The 4 y.o. fought off sleep thanks to his new handheld video game that he’s already obsessed with after only 3 days. Goodbye, active childhood; hello ADD and childhood obesity! Anyway, it kept him busy.

Good thing, because we got lost somewhere in New Jersey trying to find our hotel and ended up going 10 miles out of our way on a road that did not allow any U-turns or left turns, and probably would have ended up in Canada if it weren’t for a kind police officer who led us to a “jug handle,” which is apparently New Jersey for “the only friggin’ way to turn around on our endless one-way roads.” “Silent night, holy night…”
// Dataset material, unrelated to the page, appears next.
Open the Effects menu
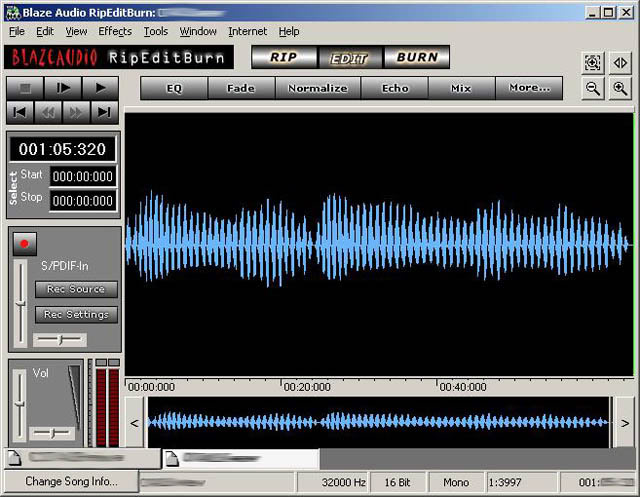Viewport: 640px width, 497px height. pyautogui.click(x=115, y=31)

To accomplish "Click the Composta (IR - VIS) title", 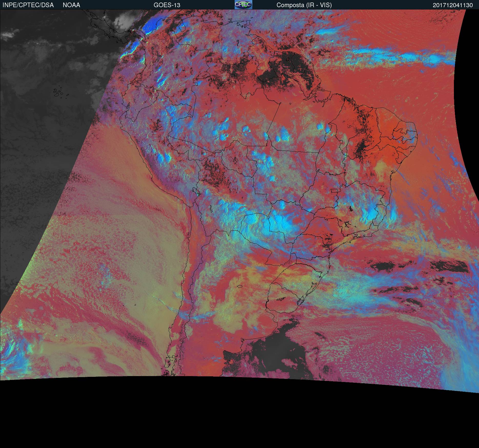I will [304, 5].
We finally found the hotel, which was a fairly swanky boutique hotel that C. found on Priceline. We carry in our groggy, pajama-clad offspring, who promptly become fully alert and begin to sprint around the room. We finally wrestle them into bed, deciding that 1 kid and 1 parent per bed is the best arrangement. “It came upon a midnight clear…”

C. had the pleasure of sharing a bed with Riley, whose nocturnal acrobatics led to a less-than-restful night’s sleep. While I, in the other bed, was kicked repeatedly in the ribs by Kung-Fu Miles. At 6 a.m., bright-eyed and bushy-tailed, the baby woke us all with his clarion voice. Then we discovered we’d carried both kids in barefoot from the car. So our shoeless hooligans ran screeching through the halls on our way out. Hmm, wonder why the concierge didn’t say they look forward to our next stay?
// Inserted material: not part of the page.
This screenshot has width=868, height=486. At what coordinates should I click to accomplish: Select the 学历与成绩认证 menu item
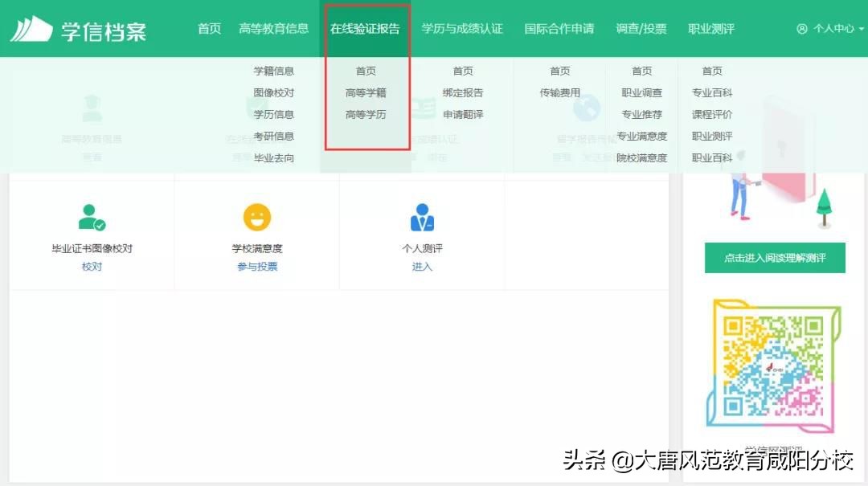460,27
We were back on the road by 8:30 a.m., sure that the kids would pass out from exhaustion and donuts. By 11 a.m., we had resorted to “These 3 Kings.”
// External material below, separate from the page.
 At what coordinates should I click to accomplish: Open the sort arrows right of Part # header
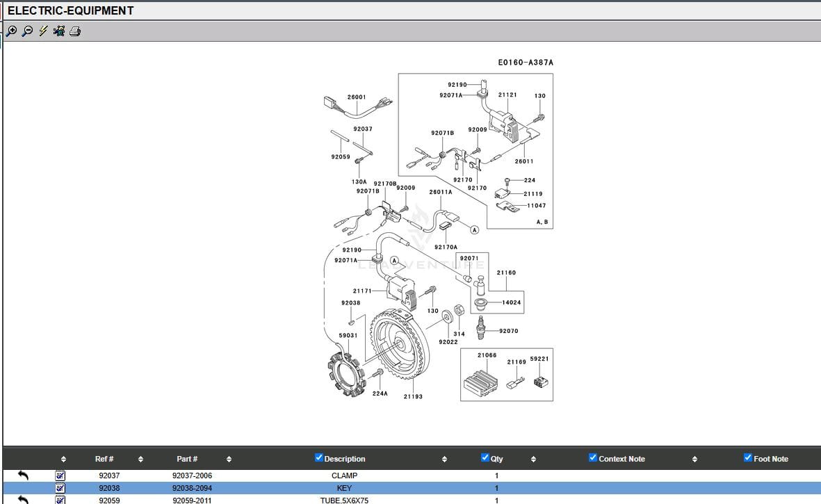229,460
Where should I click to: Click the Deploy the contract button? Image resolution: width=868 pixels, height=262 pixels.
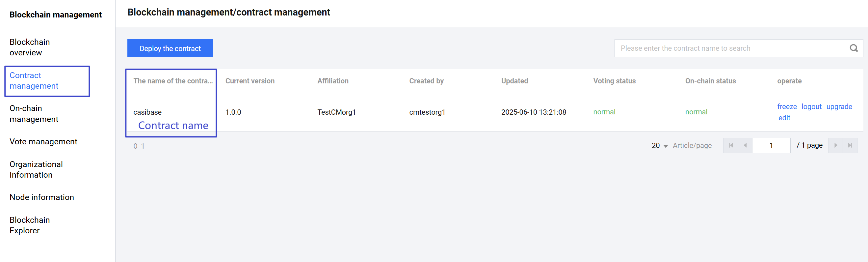170,48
When we FINALLY arrived at my in-laws’, the baby was rested enough to get right to work proving just how un-babyproof their house is. He dismantled a baby gate, got hold of a loose screw, found a pin buried in the carpet, knocked over some china figurines, and chewed on a plug in under 5 minutes.

Now it’s naptime -– I mean, what SHOULD be naptime. But instead, Riley has been screaming in the Pack ‘n’ Play upstairs in a too-bright bedroom for 40 min. Time to bring out the big guns. That’s right: “Have yourselves a Merry little Christmas now…”

3 comments:

Kathleen@so much to say, so little time said...

Hilarious! (Not so much at the time...but sounds great in retrospect!)

Loukia said...

Oh gosh GOOD LUCK to you! Road trips with young children are quite... memorable, to say the least! Great post, though. Can't wait to hear about how everything went! And if you ended up in Canada, I would have loved to have met you! ;)

tineroche said...

I love the post and had to laugh so hard but I feel really sorry for you and I hope the drive back home will be easier!